2. Incorporated entities:
Limited Liability Partnership (LLP), One-Person Company (OPC), Private/Public Limited Companies are entities with separate legal status, providing limited liability to their owners/shareholders. This means that the liabilities of the business are met through its resources, without any charge on personal assets. While OPCs have limited liability like other companies, they cannot attract investors. In the following sections, we will discuss the features, advantages, and disadvantages of LLPs and companies.

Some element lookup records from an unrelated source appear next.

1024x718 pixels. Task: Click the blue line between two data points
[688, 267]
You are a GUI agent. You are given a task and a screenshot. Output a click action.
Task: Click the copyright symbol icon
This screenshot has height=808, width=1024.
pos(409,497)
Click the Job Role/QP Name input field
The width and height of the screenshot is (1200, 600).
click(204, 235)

Particulars | Limited Liability Partnership | Private Limited Company | Public Limited Company |
Limited liability (subject to exceptions such as fraud) | Yes | Yes | Yes |
Tax Rates | Higher than companies | Lower than LLP and same as public company. | Lower than LLP and same as private company. |
Distribution of profits | Simple | Subject to rules relating to dividend distribution. | Subject to rules relating to dividend distribution. |
Dividend related taxes | Not applicable | Applicable | Applicable |
Capitalisation and Fund raising | Possible but for simple structures. | Complex structures possible. | Complex structures possible. |
Listing of equity interests | Not possible | Not possible | Possible |
Total number of owners |
Minimum 2 Maximum 200 |
Minimum 2 Maximum 200 |
Minimum 7 Maximum – Unlimited |
Corporate Compliance | Simplest | Moderate | Unless listed, marginally more complex than private companies. |
Conversion to other structures | Possible | Possible | Possible |
Other Issues | Disputes amongst partners can affect any change in structure significantly. All partners need to sign off on a variety of items. | Board and shareholder majorities can take many decisions. | Board and shareholder majorities can take many decisions. |
Examples (suitable for) |
Asset ownership businesses. Businesses (small and large) where external equity financing is not required. For instance, entities wholly owned by corporate entities including owned by overseas enterprises. Lifestyle businesses where profits are generated and expected to be distributed to owners. |
Startups that seek to scale. Large number of investors expected. Dividends are not a significant aspect value creation for owners. |
Business where equity interests are proposed to be listed. |
Please note that, there are exceptions to these principles that are not discussed in this writing. Further, tax Rules are to be ascertained. Conversion from public to private and private to public is not subject to any taxation on account of the conversion
In recent years, the Government of India has introduced multiple schemes to create a coherent environment for startups to grow. These schemes allow startups to enjoy tax benefits, create networks, register themselves under the patent/trademark/environmental and labour laws. However, these perks are available only for entities registered as private limited companies.
Make sure that you carefully analyze the pros and cons that each entity type carries with it as it plays a role in customer engagement and also adds to the success of your startup.